▶ _Work to be completed_:
Reproduce the lines of the material below without any change, starting with the line that contains "The image size is (1024, 768)." and going on through the line that contains "point(70,721)".

▶ _Supplied material_:
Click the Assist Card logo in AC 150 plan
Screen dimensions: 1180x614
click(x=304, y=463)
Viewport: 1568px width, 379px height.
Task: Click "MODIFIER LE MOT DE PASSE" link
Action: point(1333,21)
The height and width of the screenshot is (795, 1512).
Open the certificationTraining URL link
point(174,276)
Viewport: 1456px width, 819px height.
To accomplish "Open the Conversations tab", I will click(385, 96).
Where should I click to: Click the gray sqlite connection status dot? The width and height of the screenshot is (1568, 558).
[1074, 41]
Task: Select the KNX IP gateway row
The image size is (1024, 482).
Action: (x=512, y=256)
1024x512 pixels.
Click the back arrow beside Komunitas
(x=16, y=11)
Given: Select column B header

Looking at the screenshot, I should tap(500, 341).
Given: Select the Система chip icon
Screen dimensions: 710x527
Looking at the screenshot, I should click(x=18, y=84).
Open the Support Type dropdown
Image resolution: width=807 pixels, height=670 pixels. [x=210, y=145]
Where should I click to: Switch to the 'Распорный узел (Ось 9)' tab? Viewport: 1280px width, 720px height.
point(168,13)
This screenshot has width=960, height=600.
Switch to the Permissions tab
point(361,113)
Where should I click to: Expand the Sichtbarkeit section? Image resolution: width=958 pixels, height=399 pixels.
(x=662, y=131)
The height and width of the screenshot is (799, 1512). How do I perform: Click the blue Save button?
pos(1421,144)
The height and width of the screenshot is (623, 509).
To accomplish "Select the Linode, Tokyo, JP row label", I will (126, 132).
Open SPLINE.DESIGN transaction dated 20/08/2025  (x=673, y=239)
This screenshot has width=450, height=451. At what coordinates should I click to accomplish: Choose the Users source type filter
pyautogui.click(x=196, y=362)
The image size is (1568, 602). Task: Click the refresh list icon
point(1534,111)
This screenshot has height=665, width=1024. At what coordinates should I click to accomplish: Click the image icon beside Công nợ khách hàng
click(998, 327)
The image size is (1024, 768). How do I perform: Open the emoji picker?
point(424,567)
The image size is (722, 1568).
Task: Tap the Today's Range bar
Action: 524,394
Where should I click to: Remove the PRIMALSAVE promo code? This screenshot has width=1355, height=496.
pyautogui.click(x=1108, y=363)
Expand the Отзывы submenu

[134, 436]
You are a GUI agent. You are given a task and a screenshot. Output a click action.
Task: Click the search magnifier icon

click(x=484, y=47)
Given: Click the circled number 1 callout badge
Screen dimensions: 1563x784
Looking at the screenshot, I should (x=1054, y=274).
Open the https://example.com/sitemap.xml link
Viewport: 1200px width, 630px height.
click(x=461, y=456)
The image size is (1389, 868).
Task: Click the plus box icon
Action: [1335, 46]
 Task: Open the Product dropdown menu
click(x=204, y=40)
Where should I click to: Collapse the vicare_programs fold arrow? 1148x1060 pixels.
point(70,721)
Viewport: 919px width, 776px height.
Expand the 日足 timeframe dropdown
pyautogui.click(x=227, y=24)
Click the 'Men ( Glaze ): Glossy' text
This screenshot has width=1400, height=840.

▶ _Task answer_:
The image size is (1024, 768). How do I perform: Open the emoji picker?
point(424,567)
The image size is (722, 1568).
Task: Tap the Today's Range bar
Action: 524,394
Where should I click to: Remove the PRIMALSAVE promo code? This screenshot has width=1355, height=496.
pyautogui.click(x=1108, y=363)
Expand the Отзывы submenu

[134, 436]
You are a GUI agent. You are given a task and a screenshot. Output a click action.
Task: Click the search magnifier icon

click(x=484, y=47)
Given: Click the circled number 1 callout badge
Screen dimensions: 1563x784
Looking at the screenshot, I should (x=1054, y=274).
Open the https://example.com/sitemap.xml link
Viewport: 1200px width, 630px height.
click(x=461, y=456)
The image size is (1389, 868).
Task: Click the plus box icon
Action: [1335, 46]
 Task: Open the Product dropdown menu
click(x=204, y=40)
Where should I click to: Collapse the vicare_programs fold arrow? 1148x1060 pixels.
point(70,721)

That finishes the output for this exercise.